Extracted data entries:
┄┄┄┄┄┄┄┄┄┄

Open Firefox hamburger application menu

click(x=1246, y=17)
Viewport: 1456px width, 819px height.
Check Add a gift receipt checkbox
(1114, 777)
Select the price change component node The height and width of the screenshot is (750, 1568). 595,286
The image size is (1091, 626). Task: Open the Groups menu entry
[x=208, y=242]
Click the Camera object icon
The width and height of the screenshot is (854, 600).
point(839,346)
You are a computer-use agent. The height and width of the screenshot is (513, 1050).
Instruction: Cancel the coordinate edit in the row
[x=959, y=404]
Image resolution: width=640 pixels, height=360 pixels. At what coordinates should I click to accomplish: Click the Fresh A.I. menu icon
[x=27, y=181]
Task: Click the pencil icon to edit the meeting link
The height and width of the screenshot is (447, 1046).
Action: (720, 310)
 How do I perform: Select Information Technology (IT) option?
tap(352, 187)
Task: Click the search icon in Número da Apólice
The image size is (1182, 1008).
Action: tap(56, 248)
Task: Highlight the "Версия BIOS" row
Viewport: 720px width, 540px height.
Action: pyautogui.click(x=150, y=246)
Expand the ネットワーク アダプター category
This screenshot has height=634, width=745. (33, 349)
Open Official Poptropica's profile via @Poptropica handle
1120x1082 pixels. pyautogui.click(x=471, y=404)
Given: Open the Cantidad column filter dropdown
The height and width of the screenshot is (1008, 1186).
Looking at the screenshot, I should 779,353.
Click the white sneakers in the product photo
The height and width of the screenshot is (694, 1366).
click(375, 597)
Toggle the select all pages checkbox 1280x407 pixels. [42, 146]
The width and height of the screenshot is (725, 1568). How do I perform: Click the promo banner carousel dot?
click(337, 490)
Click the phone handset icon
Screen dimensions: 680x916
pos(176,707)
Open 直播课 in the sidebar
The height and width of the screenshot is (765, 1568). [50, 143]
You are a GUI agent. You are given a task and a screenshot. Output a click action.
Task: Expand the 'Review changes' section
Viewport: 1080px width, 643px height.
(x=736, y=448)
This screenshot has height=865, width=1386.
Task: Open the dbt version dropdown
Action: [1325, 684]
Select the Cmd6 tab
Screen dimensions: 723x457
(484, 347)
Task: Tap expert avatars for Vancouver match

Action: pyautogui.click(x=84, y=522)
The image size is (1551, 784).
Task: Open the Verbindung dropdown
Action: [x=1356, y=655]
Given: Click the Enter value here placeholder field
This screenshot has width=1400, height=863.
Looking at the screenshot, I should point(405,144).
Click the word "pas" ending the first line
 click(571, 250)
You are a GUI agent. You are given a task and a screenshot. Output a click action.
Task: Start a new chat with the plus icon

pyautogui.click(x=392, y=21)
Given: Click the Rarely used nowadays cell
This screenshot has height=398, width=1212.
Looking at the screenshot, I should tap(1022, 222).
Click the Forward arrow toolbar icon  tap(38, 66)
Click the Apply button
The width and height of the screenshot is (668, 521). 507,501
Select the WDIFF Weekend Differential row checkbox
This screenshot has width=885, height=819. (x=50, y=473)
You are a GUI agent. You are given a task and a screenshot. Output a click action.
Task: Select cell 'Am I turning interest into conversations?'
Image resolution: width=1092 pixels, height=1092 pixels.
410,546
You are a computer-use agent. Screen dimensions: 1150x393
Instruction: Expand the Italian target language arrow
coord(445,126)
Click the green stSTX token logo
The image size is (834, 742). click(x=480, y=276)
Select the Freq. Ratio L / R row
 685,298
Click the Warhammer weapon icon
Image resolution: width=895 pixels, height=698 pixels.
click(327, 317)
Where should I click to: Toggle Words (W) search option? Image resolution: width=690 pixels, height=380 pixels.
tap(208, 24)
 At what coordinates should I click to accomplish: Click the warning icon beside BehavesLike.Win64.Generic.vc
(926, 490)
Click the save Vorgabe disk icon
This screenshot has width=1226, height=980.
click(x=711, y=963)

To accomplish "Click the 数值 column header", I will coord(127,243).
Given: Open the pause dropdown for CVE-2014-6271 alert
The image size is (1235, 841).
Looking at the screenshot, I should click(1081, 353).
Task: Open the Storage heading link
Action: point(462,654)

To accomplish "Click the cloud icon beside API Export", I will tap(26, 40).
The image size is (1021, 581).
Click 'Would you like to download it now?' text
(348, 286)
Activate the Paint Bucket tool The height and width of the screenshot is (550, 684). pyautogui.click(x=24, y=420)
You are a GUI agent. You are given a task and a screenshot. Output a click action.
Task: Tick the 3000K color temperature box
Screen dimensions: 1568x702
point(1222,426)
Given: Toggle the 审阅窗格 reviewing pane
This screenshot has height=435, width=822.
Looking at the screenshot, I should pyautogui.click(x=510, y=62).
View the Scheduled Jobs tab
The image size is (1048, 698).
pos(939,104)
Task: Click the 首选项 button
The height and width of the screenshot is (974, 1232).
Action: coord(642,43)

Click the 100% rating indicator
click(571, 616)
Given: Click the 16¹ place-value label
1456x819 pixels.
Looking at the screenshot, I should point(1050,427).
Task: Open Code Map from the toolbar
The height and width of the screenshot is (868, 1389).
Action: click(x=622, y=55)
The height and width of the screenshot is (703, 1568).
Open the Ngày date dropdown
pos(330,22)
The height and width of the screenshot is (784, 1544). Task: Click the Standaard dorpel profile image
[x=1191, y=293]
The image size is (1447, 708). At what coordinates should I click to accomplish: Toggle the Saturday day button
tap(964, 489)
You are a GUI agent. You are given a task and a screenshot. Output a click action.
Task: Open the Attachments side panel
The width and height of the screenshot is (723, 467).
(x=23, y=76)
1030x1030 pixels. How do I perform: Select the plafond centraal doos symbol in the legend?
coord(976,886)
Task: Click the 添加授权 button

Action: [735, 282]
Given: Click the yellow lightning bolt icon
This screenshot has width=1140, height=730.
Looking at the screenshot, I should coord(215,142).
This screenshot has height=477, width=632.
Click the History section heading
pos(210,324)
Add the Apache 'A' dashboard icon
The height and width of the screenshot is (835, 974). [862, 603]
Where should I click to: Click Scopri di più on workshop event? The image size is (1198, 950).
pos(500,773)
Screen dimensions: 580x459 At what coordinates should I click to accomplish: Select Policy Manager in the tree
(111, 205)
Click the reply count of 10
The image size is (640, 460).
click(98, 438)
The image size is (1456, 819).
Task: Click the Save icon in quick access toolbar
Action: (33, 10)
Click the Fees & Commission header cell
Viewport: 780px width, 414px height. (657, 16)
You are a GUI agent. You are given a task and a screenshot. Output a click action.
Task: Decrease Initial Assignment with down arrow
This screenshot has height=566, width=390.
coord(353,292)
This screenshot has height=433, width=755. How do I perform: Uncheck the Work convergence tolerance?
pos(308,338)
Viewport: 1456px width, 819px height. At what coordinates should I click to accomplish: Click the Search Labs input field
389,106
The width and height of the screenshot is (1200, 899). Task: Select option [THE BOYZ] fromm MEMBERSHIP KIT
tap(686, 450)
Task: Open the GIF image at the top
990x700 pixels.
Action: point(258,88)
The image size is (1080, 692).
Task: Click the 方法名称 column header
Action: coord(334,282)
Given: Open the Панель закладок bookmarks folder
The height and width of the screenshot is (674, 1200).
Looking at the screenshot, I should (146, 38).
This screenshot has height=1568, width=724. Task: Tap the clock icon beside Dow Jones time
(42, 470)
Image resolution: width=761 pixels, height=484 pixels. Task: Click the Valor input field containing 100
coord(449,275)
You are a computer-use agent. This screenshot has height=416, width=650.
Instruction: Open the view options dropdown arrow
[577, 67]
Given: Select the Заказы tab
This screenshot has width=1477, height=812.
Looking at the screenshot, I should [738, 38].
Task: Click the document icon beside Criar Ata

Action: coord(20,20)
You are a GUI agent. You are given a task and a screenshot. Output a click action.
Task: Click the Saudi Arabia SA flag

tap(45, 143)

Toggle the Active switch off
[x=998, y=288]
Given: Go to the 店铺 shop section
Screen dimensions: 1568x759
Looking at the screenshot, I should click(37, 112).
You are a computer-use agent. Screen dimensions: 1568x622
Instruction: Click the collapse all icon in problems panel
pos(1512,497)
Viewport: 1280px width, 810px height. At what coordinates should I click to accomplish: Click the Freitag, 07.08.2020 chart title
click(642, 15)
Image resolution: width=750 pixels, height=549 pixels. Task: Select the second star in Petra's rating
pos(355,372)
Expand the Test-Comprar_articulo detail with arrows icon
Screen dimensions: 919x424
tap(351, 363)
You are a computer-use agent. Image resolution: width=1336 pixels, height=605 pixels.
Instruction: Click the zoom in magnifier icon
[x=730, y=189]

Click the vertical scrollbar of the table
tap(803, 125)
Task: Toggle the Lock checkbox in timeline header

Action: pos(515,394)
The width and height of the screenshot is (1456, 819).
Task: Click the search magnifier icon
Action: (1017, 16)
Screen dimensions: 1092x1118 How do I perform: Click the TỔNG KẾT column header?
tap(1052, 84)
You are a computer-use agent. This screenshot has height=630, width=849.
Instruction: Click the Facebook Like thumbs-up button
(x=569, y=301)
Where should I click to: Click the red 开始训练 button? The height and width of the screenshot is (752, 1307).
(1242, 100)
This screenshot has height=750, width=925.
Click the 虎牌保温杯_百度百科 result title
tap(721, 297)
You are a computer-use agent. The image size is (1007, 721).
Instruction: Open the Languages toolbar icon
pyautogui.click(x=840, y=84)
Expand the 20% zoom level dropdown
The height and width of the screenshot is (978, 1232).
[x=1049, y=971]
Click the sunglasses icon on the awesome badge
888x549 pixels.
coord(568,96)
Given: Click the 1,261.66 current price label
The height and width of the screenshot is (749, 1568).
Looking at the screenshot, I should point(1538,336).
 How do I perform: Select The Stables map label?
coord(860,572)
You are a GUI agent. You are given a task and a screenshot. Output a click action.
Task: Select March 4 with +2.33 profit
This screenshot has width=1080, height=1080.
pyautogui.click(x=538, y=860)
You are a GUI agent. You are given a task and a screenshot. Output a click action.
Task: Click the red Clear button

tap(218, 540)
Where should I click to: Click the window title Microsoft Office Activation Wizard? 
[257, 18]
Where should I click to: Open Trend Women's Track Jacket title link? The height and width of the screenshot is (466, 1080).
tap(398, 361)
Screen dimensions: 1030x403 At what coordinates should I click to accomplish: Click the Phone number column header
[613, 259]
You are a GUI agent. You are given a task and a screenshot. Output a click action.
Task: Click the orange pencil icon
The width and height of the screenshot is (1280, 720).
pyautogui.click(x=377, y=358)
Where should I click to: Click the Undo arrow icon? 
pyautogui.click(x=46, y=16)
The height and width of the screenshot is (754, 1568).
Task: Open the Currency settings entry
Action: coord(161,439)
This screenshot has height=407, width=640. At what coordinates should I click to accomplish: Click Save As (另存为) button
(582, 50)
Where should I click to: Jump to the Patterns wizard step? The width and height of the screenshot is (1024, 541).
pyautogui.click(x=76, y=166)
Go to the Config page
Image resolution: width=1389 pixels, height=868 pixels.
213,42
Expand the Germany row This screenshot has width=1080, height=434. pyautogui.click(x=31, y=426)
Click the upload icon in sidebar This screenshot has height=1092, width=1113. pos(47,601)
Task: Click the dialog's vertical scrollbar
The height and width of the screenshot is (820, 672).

┄┄┄┄┄┄┄┄┄┄

> [THE TASK]: Transcribe, exactly and without additions, the lines of the records above, beginning with the line that contains "Where should I click to: Click the Undo" and ending with the line that contains "Task: Click the dialog's vertical scrollbar", both included.

> [THE COMPLETED TASK]:
Where should I click to: Click the Undo arrow icon? 
pyautogui.click(x=46, y=16)
The height and width of the screenshot is (754, 1568).
Task: Open the Currency settings entry
Action: coord(161,439)
This screenshot has height=407, width=640. At what coordinates should I click to accomplish: Click Save As (另存为) button
(582, 50)
Where should I click to: Jump to the Patterns wizard step? The width and height of the screenshot is (1024, 541).
pyautogui.click(x=76, y=166)
Go to the Config page
Image resolution: width=1389 pixels, height=868 pixels.
213,42
Expand the Germany row This screenshot has width=1080, height=434. pyautogui.click(x=31, y=426)
Click the upload icon in sidebar This screenshot has height=1092, width=1113. pos(47,601)
Task: Click the dialog's vertical scrollbar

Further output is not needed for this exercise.